_Parts of the exercise_:
1/ Print the stretch of the Babson v. United States opinion from "United States Court" through "BROWNING, Circuit Judges.".
2/ According to the Babson v. United States opinion, how many counts did the indictment contain in total?

_Source excerpt_:
------------------------------------------------------------

330 F.2d 662
Archie K. BABSON and Victor J. Trial, Appellants,
v.
UNITED STATES of America, Appellee.
No. 18410.
United States Court of Appeals Ninth Circuit.
April 8, 1964.
Rehearing Denied May 19, 1964.
Certiorari Denied June 22, 1964.
See 84 S. Ct. 1920.
James W. Heyer, Denver, Colo., for appellant Babson.
James G. Follis, San Francisco, Cal., for appellant Trial.
Cecil F. Poole, U. S. Atty., Frederick J. Woelflen, and Jerrold Ladar, Asst. U. S. Attys., San Francisco, Cal., for appellee.
Before MERRILL, KOELSCH and BROWNING, Circuit Judges.
KOELSCH, Circuit Judge.
Archie K. Babson and Victor J. Trial were indicted (with several others) for using the mails to defraud and for conspiracy to do so. 18 U.S.C. §§ 1341, 371. The indictment contained a total of 21 counts; the first charged the defendants with a conspiracy and the remaining 20 charged them jointly with the commission of as many substantive offenses. Four of the substantive counts were dismissed on the Government's motion. The jury found Babson guilty on all remaining counts and Trial guilty of the conspiracy and two of the substantive counts, but not guilty as to any of the others. Both defendants appealed.

------------------------------------------------------------

_Data lines_:
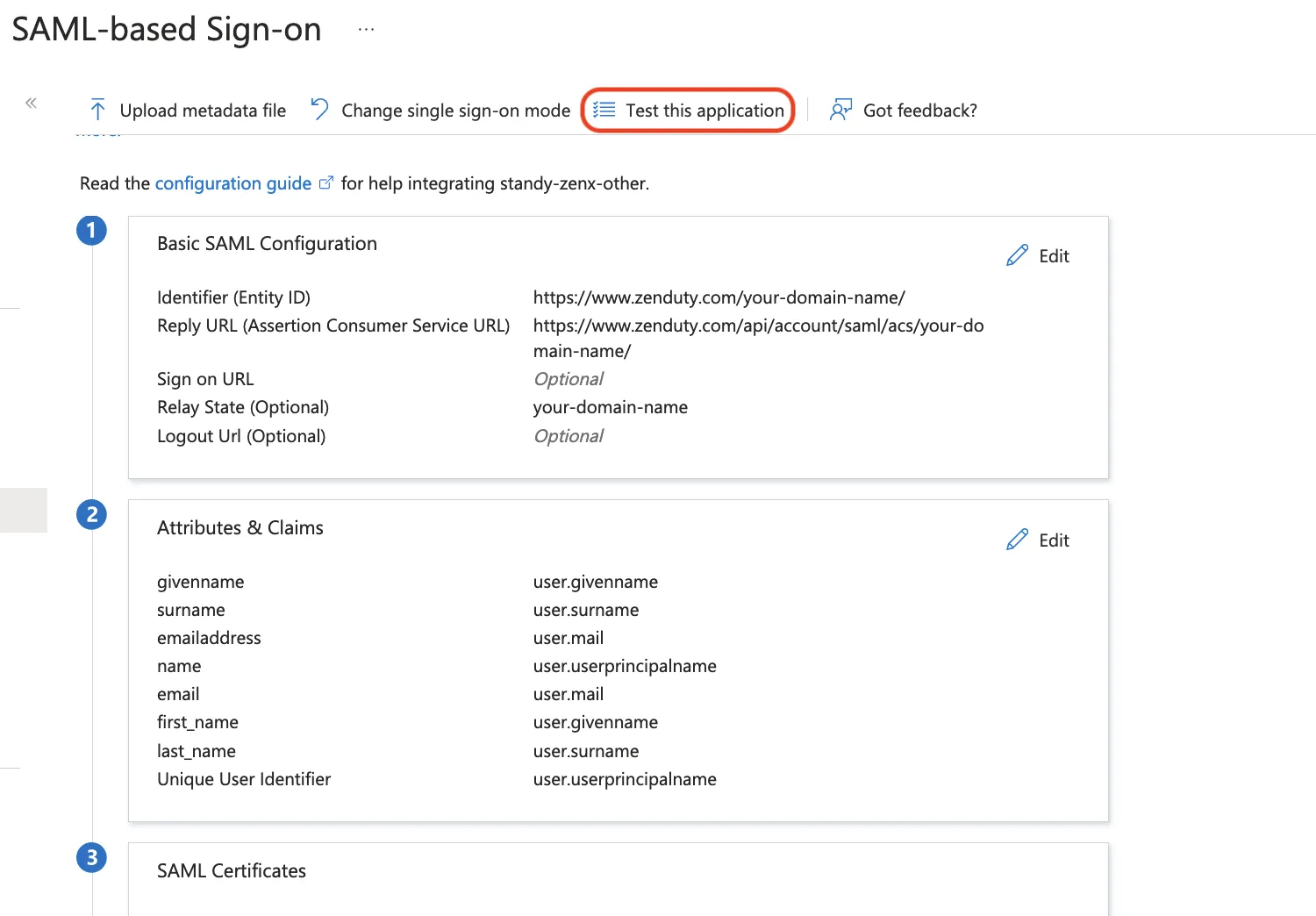The image size is (1316, 916).
Task: Click Edit text in Attributes & Claims
Action: 1054,540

------------------------------------------------------------

_The responses_:
1/
United States Court of Appeals Ninth Circuit.
April 8, 1964.
Rehearing Denied May 19, 1964.
Certiorari Denied June 22, 1964.
See 84 S. Ct. 1920.
James W. Heyer, Denver, Colo., for appellant Babson.
James G. Follis, San Francisco, Cal., for appellant Trial.
Cecil F. Poole, U. S. Atty., Frederick J. Woelflen, and Jerrold Ladar, Asst. U. S. Attys., San Francisco, Cal., for appellee.
Before MERRILL, KOELSCH and BROWNING, Circuit Judges.

2/ 21 counts